Thursday, August 4, 2011

i call it vindication






"the widespread acknowledgment by market participants ( and governments) that peak oil is upon us, coupled with an understanding of its consequences, is likely to crash the global financial system. initially, just a few market participants will begin to question their faith in the overall stability and continued growth of the system and thus the likely value of their virtual assets. however, the transition can be very rapid from a few market participants accepting the idea that the system could break down permanently, to large-scale acceptance. a fear-driven, positive feedback conversion of a mountain of paper virtual assets into a mole-hill of resilient real assets could develop. this would help precipitate an irreversible collapse of the financial and economic system."

david korowicz. "on the cusp of collapse: complexity, energy, and the globalized economy."

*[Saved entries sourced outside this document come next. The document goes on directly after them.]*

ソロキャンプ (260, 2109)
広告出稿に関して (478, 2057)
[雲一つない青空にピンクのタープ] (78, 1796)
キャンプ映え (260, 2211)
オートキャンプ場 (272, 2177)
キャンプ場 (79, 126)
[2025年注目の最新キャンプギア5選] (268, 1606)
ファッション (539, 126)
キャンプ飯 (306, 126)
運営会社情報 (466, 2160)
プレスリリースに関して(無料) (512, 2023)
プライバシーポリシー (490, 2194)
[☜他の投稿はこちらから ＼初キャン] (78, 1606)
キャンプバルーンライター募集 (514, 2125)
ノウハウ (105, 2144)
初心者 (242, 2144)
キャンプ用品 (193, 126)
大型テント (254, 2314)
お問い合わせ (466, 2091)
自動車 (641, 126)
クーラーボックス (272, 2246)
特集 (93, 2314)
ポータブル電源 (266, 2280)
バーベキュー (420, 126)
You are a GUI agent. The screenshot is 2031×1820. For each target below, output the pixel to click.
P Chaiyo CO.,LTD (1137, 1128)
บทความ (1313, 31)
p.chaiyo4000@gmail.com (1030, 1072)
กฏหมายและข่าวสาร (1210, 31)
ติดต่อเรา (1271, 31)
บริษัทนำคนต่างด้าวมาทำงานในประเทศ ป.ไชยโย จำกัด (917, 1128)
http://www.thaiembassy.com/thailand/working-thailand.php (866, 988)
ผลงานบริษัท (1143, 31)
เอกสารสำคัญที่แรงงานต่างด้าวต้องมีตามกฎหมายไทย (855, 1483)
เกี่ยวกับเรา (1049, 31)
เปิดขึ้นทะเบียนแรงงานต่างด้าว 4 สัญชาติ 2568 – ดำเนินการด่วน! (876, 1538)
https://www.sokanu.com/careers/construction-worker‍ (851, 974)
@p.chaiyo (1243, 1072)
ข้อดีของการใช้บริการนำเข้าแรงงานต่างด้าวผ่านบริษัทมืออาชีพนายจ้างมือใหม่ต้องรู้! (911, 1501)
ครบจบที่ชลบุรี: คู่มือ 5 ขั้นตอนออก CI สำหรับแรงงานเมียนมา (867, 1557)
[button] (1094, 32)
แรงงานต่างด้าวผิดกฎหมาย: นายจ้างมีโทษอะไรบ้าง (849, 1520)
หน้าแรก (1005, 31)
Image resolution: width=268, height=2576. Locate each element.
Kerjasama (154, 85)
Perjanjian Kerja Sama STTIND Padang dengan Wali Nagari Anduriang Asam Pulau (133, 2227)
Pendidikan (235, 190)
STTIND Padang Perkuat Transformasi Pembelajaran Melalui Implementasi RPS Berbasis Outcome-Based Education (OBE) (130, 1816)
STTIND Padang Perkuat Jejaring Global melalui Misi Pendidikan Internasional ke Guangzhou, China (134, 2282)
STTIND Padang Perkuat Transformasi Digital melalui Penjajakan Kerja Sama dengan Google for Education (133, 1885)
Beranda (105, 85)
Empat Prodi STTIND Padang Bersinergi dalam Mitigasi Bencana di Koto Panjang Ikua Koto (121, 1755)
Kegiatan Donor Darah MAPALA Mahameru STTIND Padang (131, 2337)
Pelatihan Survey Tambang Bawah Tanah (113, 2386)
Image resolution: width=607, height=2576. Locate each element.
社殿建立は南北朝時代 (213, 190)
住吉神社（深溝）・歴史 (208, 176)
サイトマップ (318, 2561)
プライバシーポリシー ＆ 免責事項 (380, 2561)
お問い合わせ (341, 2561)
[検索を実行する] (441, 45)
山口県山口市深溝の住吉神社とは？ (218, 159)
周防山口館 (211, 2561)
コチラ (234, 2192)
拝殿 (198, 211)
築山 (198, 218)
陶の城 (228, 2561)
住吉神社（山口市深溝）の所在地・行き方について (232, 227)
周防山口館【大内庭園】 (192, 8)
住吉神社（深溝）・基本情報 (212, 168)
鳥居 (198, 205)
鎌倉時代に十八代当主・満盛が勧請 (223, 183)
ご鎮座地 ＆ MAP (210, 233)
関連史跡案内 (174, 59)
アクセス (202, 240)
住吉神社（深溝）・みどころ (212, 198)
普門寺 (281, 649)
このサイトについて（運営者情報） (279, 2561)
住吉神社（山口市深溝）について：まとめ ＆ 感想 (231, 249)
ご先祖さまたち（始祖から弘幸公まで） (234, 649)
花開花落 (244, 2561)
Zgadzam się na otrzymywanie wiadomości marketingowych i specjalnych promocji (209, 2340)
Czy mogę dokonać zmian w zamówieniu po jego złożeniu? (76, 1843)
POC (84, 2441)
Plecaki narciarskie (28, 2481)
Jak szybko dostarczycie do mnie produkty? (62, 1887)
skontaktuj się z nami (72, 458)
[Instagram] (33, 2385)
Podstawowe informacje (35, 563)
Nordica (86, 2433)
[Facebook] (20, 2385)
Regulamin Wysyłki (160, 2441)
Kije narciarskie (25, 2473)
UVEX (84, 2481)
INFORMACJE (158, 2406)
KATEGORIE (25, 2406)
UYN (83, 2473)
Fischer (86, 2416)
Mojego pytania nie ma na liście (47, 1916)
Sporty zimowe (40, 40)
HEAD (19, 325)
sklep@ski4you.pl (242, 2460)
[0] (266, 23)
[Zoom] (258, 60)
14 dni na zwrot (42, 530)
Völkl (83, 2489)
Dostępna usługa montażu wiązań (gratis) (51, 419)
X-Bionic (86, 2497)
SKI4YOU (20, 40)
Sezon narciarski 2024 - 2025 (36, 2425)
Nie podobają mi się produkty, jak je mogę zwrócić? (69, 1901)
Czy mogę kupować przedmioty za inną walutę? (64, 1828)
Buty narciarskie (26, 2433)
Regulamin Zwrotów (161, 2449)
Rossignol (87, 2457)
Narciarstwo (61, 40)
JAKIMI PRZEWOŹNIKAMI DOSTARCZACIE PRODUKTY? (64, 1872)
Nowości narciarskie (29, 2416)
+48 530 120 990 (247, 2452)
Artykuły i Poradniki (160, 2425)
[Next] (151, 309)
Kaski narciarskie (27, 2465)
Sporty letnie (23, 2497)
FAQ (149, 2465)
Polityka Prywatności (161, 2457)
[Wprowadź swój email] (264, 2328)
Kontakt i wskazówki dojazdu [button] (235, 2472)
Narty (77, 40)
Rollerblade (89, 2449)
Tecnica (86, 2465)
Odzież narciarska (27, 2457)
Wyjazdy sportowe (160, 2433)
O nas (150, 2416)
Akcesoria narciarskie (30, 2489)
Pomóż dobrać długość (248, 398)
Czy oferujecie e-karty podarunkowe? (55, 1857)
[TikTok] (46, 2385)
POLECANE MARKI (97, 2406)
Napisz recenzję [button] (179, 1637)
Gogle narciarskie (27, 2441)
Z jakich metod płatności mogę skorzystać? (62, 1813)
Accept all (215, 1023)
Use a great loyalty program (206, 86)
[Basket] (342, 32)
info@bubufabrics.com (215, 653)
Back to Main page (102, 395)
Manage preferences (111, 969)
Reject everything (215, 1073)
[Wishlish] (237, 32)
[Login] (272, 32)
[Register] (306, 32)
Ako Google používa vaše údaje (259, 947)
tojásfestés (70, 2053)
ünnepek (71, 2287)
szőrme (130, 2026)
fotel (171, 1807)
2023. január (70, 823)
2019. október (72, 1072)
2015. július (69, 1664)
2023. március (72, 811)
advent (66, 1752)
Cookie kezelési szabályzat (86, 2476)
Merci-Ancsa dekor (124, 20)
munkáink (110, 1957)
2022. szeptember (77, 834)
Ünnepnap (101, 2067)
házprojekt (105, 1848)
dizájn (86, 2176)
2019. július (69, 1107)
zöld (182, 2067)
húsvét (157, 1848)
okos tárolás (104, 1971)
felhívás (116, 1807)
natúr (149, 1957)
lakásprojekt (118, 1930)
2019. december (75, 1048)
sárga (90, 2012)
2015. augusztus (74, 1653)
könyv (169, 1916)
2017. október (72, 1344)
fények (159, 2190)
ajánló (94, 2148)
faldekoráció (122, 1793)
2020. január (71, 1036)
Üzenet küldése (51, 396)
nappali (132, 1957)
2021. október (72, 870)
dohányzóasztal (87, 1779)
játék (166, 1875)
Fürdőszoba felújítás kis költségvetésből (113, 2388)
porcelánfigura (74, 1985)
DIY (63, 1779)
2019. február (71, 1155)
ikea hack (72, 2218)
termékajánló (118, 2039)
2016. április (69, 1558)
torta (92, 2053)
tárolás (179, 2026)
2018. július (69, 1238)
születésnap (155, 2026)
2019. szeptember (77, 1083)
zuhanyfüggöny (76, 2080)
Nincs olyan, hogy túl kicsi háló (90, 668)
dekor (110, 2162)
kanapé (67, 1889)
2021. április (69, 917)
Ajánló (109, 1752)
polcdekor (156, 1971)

"the economic crisis that began in 2007-2008 was both foreseeable and inevitable, and it marks a permanent, fundamental break from past decades-a period during which most economists adopted the unrealistic view that perpetual economic growth is necessary and also possible to achieve. there are now fundamental barriers to ongoing economic expansion, and the world is colliding with those barriers...from now on only relative growth is possible; the global economy is playing a zero sum game with and ever-shrinking pot to be divided among the winners."
richard heinberg. "the end of growth"

"most imperial falls are associated with fiscal crisis."
naill ferguson.

the dow pukes up 512.76 points as it implodes in a frenzy of fear and greed...that's over 700 points in three days time...the pundits are calling it a "correction" but the volatility that the market is showing could just be the spread of that doubt about the end of sustained growth that korowicz and heinberg are talking about...richard heinberg points out that there may still be room for periods of economic growth in the future, but the degradation of the climate combined with the growing scarcity of high quality energy doom economies to a downward trend..".people who are paying attention" is what the post-carbon institute calls those who subscribe to this idea and are searching for ways to ease the transition to a new earth..i am inclined to agree for the most part...natural economies are sustainable but not perpetual motion machines...you don't get out more than you put in...all the quantitative easing you can stand isn't going to fix this...there is no-one outside the global economy to buttress it with infusions of hard currency...all this may be beginning to dawn on the patsies play by the economists and wall street barons..click over to the garden blog if you want to see an attempt at a response to all this...catch it while the infrastructure holds out and pick up a copy of "the post carbon reader" "fleeing vesuvius" and "the end of growth" and while your at it you might want to read up on what john stuart mill had to say about a stationary economy in the mid nineteenth century...john's ideas time may have come.